TÜİK, 2018 yılı bitkisel üretim istatistiklerini yayımladı. Buna göre tahıllar ve diğer bitkisel ürünler ile sebzelerde üretim azaldı.
Üretim miktarları, 2018 yılında, bir önceki yıla göre tahıllar ve diğer bitkisel ürünlerde yüzde 5,8, sebzelerde yüzde 2,6 azalırken, meyveler, içecek ve baharat bitkilerinde ise yüzde 0,8 oranında artış gösterdi.
Tahıllarda en belirgin düşüş yüzde 7 ile buğdayda görüldü.
Üretim miktarları 2018 yılında yaklaşık olarak 64, 4 milyon ton, sebzelerde 30 milyon ton, meyveler, içecek ve baharat bitkilerinde 22,3 milyon ton olarak gerçekleşti.
(Detaylı tablo için: http://www.tuik.gov.tr/PreHaberBultenleri.do?id=27635)
Üretimin düşme ve artma sebepleri
Tarım ürünleri üretim miktarlarında yıllar itibarıyla mevsimlere bağlı olarak değişiklikler görülebilir.
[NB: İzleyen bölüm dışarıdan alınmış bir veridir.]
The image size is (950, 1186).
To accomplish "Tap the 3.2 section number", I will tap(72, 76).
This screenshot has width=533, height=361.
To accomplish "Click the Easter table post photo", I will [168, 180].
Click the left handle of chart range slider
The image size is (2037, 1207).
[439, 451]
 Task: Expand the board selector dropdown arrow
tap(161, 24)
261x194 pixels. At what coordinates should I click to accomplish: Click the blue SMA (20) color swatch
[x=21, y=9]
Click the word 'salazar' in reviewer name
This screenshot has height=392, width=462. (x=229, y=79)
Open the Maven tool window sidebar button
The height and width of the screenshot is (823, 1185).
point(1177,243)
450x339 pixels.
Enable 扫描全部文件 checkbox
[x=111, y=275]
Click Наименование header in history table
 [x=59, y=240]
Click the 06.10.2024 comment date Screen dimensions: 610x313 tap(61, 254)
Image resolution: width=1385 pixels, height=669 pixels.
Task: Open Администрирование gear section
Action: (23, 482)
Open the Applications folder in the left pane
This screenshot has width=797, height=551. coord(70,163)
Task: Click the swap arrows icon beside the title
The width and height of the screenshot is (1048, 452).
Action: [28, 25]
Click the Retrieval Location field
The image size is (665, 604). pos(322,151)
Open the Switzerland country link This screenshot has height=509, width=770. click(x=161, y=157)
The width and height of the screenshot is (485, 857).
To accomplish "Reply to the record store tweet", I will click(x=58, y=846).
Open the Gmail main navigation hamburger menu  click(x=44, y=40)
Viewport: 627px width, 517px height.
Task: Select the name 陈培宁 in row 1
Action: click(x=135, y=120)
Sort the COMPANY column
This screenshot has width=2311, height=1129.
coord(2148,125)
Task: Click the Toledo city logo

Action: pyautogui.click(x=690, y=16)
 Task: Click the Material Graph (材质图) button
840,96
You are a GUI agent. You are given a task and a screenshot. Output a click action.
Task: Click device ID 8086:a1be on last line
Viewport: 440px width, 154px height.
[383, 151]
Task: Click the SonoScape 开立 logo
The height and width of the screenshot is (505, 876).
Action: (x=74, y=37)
Doğa olaylarının (yağmur, sel, kar, don, sıcaklık vs.) beklenenin dışında etkili olması üretim miktarları üzerinde doğrudan etkilidir.
Bazı meyvelerin cinsine bağlı olarak da üretim miktarlarında, yılaşırı yüksek miktarlarda değişiklikleri görülebilir.
Doğa olaylarının bazılarının verime olumsuz etkilerini en aza indirmek ise mümkün. Örneğin kuraklığın sebep olduğu verim düşüklüğü, doğru sulama sistemleri sayesinde suyun verimli kullanılması ile önlenebilir. Doğru sulama sistemleri sayesinde, Türkiye gibi su fakirliği sınırında olan bir ülkenin su kaynakları da korunabilir. Aynı yöntemle sadece vahşi sulamanın yol açtığı su kayıpları değil, tuzlanma gibi toprağı öldüren olumsuzlukların da önüne geçilebilir.
Toprağa göre tahıl, sebze, meyve cinsi veya bunlara göre toprak seçimi; doğru ilaçlama, doğru gübreleme, doğru zaman gibi verime etki eden çok önemli etkenler de var elbette.
Diğer bir etken ise doğru tohum seçimi.
2018 yılındaki görülen üretim düşüşünü bunlardan biri veya birkaçıyla açıklamak mümkün fakat sorunumuzun bunların ötesinde ve geleceğe yönelik olarak çok daha büyük olduğunu kabul etmek gerekiyor.
Büyük sorunumuz şu:
Tarım topraklarımızı, otlaklarımızı (yayla, mera) günden güne yok ediyoruz.
Nasıl yok ediyoruz?
Yıllardır yazılıp çizilenleri sıralayacak değilim çünkü o yazılıp çizilenlerinde üstünde bir sebep var ve tamamının sebebi o bir sebep:
Taammüden yok ediyoruz. Kasten yani planlayarak, tasarlayarak…
Neredeyse her gün, yöneticilerimiz, tarım topraklarımızı, otlaklarımızı kanunla korumaya aldıklarını söylüyorlar fakat tarım alanlarımız daralmaya devam ediyor. Üzerlerine binalar yapılması önlenemiyor. Çoğu izinsiz yapıların neredeyse hiçbirine dokunulmuyor, aksine belirli aralıklarla aflar çıkarılıyor. Tahribat, adeta teşvik ediliyor.
Böyle bir duruma “taammüden” denmez de ne denir?
Çiftçiye desteklermiş, Hal Yasası’ymış, Lisanslı depoculuk ve ürün borsalarıymış…
Destekler sadece acı sonu geciktiriyor. Diğerlerinden üretim, kayıplar ve fiyatlar konusunda olumlu beklentisi olanlar ise hayal dünyasında yaşıyor.
Islah ve genetik çalışmaları; doğru sulama, gübreleme, ilaçlama yapılması; teknolojiden en üst düzeyde faydalanılması vs. Hepsinin bir sınırı var.
Yani…
Toprağınız yoksa hiçbirinin önemi yok.
(Yeni yıl vesilesiyle milletim ve bütün insanlık için açlıktan uzak, sağlıklı ve huzurlu bir gelecek diliyorum.)